(Stored data entries)
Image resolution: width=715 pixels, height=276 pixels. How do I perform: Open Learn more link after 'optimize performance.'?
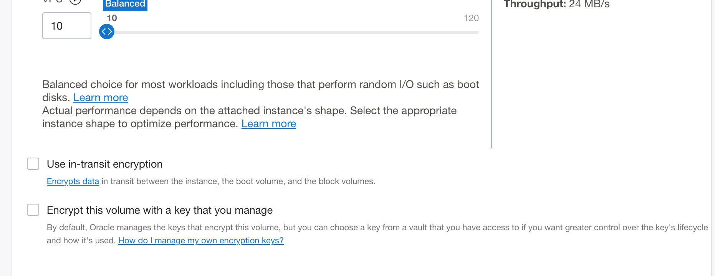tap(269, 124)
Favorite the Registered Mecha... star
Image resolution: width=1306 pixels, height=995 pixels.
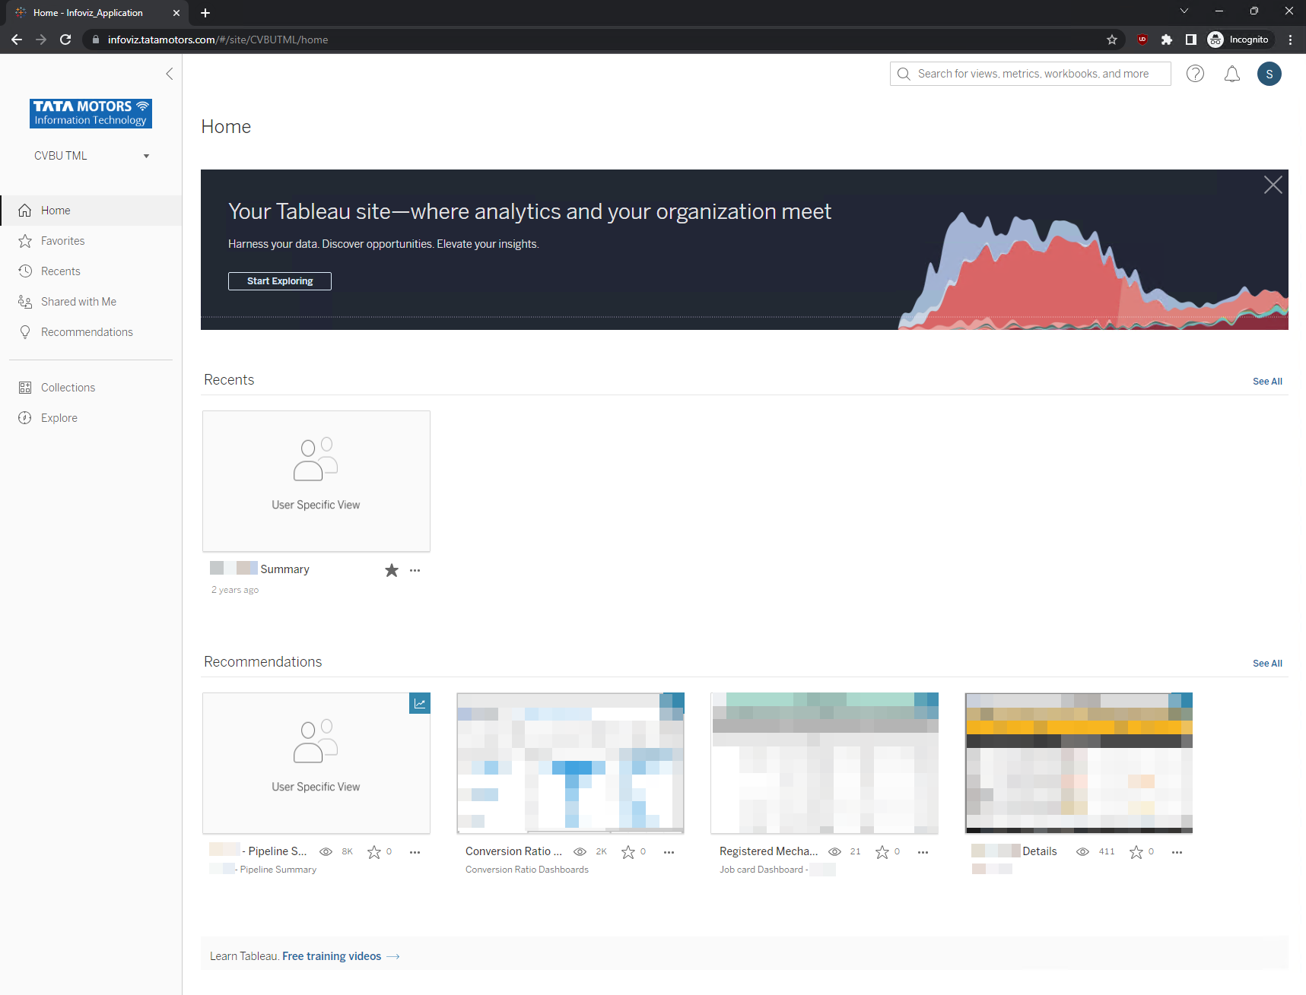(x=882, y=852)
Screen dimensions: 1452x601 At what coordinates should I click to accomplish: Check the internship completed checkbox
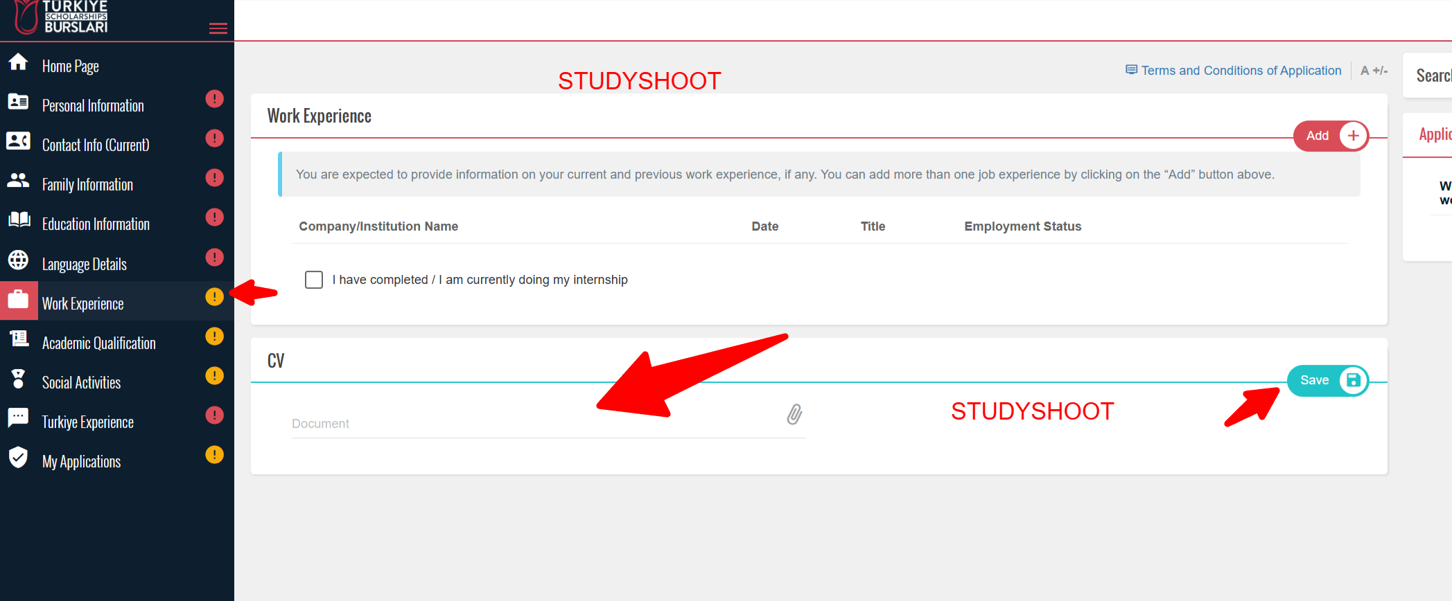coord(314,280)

# About this task:
Lines from the one with "Screen dimensions: 1452x601" through the final line of the records are the whole answer; print them exactly, minus any pictures.

# Reply to the task:
Screen dimensions: 1452x601 At what coordinates should I click to accomplish: Check the internship completed checkbox
coord(314,280)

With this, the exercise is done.